**Problem details:** If a line in the listing carries the word "Home", return a copy of that line.

**Records to process:**

──────────

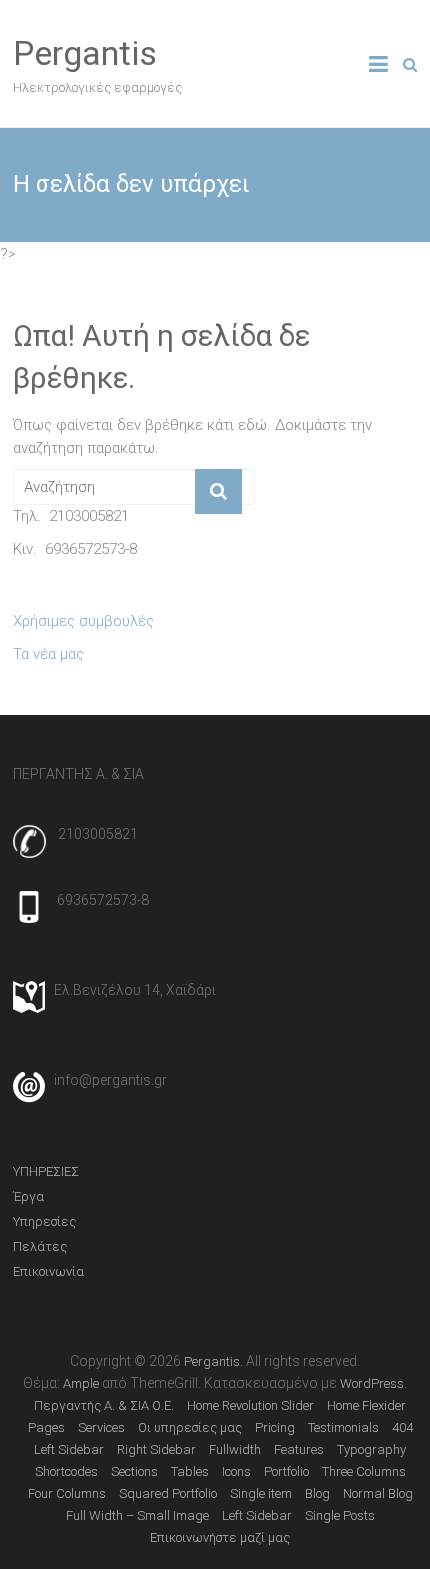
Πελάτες (40, 1246)
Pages (46, 1427)
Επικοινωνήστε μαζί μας (220, 1537)
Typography (371, 1449)
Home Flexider (366, 1405)
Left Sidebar (69, 1449)
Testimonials (343, 1427)
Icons (236, 1471)
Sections (134, 1471)
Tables (190, 1471)
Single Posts (340, 1515)
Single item (261, 1493)
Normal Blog (378, 1493)
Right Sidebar (156, 1449)
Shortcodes (66, 1471)
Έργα (28, 1196)
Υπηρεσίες (44, 1221)
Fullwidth (235, 1449)
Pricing (275, 1427)
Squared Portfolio (168, 1493)
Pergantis (85, 53)
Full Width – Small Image (137, 1515)
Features (299, 1449)
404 (402, 1427)
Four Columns (67, 1493)
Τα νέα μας (48, 654)
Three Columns (364, 1471)
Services (101, 1427)
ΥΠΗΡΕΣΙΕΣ (46, 1171)
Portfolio (286, 1471)
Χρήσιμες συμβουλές (83, 621)
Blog (317, 1493)
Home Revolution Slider (250, 1405)
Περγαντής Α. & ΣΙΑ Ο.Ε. (104, 1405)
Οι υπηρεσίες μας (190, 1427)
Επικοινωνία (48, 1271)
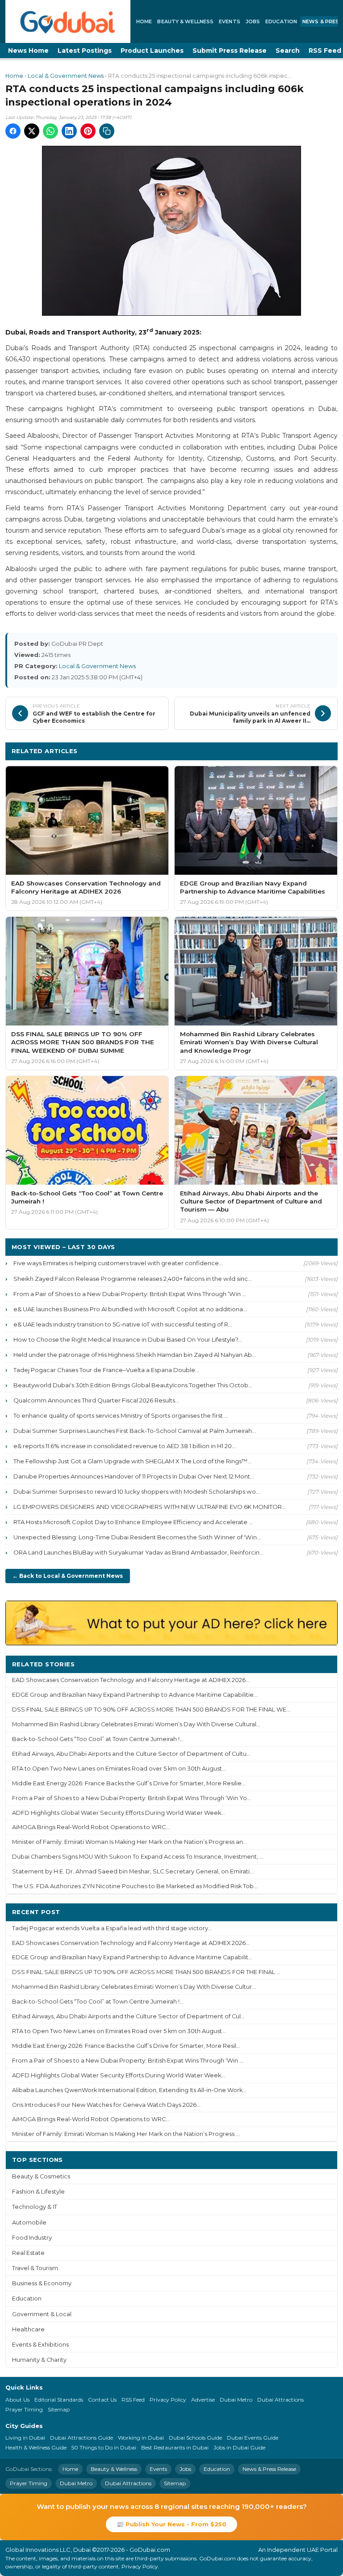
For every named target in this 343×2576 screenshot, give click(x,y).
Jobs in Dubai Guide (239, 2447)
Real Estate (28, 2253)
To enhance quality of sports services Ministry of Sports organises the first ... (120, 1415)
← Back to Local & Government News (68, 1575)
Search (288, 51)
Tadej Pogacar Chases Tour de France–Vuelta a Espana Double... (106, 1369)
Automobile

──────────

**Response:**
Home Flexider (366, 1405)
Home Revolution Slider (250, 1405)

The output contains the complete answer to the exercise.